Sound familiar with his focus on Mexicans and immigration? The five black and brown kids (ages 14 to 16) that his ad helped convict where poor and like Kalief Browder lacked the resources to fight this sort of blitzkrieg campaign against them. Thirteen years later when Matias Reyes confessed that he alone slashed and raped Trisha Meili on April 19, 1989, as she was jogging in Central Park, Trump was silent. DNA evidence confirmed Reyes was the rapist.
The conviction of the Central Park Five was overturned. Of course, the Donald didn’t take out another ad to recant or apologize for the initial advertisement.
A pardon for Johnson has had bipartisan support from members of Congress over the years, including former Sen. Harry Reid, D-Nev. and Sen. John McCain, R-Ariz.

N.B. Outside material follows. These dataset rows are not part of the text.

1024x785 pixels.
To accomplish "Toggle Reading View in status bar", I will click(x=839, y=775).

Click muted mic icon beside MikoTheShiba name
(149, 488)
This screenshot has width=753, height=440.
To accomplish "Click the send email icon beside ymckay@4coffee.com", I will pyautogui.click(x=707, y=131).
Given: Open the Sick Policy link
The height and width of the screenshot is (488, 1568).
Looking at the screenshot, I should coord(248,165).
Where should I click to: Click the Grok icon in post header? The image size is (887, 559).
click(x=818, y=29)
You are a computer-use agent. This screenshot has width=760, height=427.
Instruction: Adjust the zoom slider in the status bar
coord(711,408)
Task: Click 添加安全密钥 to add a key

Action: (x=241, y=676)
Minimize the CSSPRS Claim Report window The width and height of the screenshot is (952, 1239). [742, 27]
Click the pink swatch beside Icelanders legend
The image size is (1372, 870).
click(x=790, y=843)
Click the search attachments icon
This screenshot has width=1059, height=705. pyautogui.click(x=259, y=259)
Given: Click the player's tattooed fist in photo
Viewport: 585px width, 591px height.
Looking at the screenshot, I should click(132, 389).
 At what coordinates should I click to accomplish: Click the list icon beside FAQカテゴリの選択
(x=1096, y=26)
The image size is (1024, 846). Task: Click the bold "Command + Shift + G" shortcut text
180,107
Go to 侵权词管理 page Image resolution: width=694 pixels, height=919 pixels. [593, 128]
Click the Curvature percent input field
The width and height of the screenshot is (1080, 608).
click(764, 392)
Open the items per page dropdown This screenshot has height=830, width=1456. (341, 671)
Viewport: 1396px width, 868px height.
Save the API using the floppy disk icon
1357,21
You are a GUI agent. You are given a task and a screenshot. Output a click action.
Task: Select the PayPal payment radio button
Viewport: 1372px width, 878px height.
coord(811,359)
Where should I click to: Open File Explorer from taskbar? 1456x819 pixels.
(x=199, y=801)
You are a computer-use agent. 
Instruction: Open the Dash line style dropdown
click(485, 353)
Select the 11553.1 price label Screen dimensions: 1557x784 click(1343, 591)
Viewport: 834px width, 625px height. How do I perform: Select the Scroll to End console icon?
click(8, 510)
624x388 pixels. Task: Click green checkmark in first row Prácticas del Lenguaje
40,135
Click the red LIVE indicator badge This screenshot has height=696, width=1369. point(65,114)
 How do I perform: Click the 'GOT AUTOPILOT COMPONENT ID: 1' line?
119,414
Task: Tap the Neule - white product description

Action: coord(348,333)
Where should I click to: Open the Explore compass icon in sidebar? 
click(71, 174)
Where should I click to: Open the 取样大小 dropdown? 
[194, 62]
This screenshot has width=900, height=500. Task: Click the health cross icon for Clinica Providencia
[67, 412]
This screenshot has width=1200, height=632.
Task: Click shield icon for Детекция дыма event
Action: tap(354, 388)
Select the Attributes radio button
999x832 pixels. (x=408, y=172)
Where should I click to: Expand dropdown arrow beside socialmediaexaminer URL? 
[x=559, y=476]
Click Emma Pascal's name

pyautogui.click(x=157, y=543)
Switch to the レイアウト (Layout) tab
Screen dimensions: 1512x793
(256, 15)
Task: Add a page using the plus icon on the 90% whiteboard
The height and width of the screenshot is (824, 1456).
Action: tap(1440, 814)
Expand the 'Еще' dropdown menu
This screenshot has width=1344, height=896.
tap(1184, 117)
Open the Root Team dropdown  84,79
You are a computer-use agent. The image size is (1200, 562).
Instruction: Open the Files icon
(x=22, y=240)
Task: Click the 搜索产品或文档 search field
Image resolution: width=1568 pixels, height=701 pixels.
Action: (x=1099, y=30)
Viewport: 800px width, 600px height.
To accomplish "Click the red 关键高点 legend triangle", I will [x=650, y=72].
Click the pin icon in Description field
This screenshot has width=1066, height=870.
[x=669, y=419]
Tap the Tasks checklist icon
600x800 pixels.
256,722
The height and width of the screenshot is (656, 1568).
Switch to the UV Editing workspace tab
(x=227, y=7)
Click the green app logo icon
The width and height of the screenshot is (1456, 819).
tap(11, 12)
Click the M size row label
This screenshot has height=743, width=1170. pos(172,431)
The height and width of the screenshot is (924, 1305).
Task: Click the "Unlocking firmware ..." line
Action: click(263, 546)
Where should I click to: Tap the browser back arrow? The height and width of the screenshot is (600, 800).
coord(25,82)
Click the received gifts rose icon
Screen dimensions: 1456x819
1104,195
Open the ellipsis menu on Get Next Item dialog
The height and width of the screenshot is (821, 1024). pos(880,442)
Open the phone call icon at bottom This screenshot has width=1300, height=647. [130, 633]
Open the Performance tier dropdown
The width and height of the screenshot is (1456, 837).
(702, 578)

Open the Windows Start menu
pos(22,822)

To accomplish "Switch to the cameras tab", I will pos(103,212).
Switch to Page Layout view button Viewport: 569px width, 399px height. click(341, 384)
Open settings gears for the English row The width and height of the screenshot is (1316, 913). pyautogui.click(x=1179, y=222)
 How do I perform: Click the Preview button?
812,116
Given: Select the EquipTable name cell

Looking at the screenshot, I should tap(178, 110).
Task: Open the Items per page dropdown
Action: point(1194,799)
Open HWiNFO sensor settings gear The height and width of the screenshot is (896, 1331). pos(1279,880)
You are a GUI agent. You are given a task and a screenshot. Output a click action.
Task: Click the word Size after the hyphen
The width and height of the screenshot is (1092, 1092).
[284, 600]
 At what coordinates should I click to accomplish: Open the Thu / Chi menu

In 2015, Congress tacked on a provision to the Every Student Succeeds Act urging a pardon, saying it would “expunge a racially-motivated abuse of the prosecutorial authority of the federal government from the annals of criminal justice in the United States.”
“It doesnt even become a teachable moment,” said Professor Moore. “Instead, its marketed as a feel-good story, without having to do any hard work and wrestle with our ugly history and also without having to admit going after Jack Johnson was indicative of how we treated/treat black people in America.”
Jack Johnson KOs Burns This Day In Boxing History – December 26, 1908 –
Jack Johnson travels to Sydney Australia to challenge Tommy Burns for the Heavyweight Title. Jack Johnson stops Burns in 8 to become the new champ and change boxing forever. Currently, there is a move to remove the criminal charges from Johnson’s history.
Johnson was the first African-American world heavyweight champion, whose victory in 1908 launched a search for a boxer who could dethrone him in what became known as “the great white hope.”
In 1912, Johnson was accused of violating of the Mann Act, which prohibited transporting a woman across state lines “for any immoral purpose.” Charges were dropped in part because the supposed victim, Lucille Cameron, would later become his second wife.
But the government found a second woman, and in 1913 an all-white jury convicted him. He fled to Canada and then to Europe, returning in 1920 to serve out his sentence. Jack Johnson’s story is one of the most blaring examples of racial animus and Machiavellian climate of that time, however, since we are not that far removed Trump would be better suited helping those who need it today.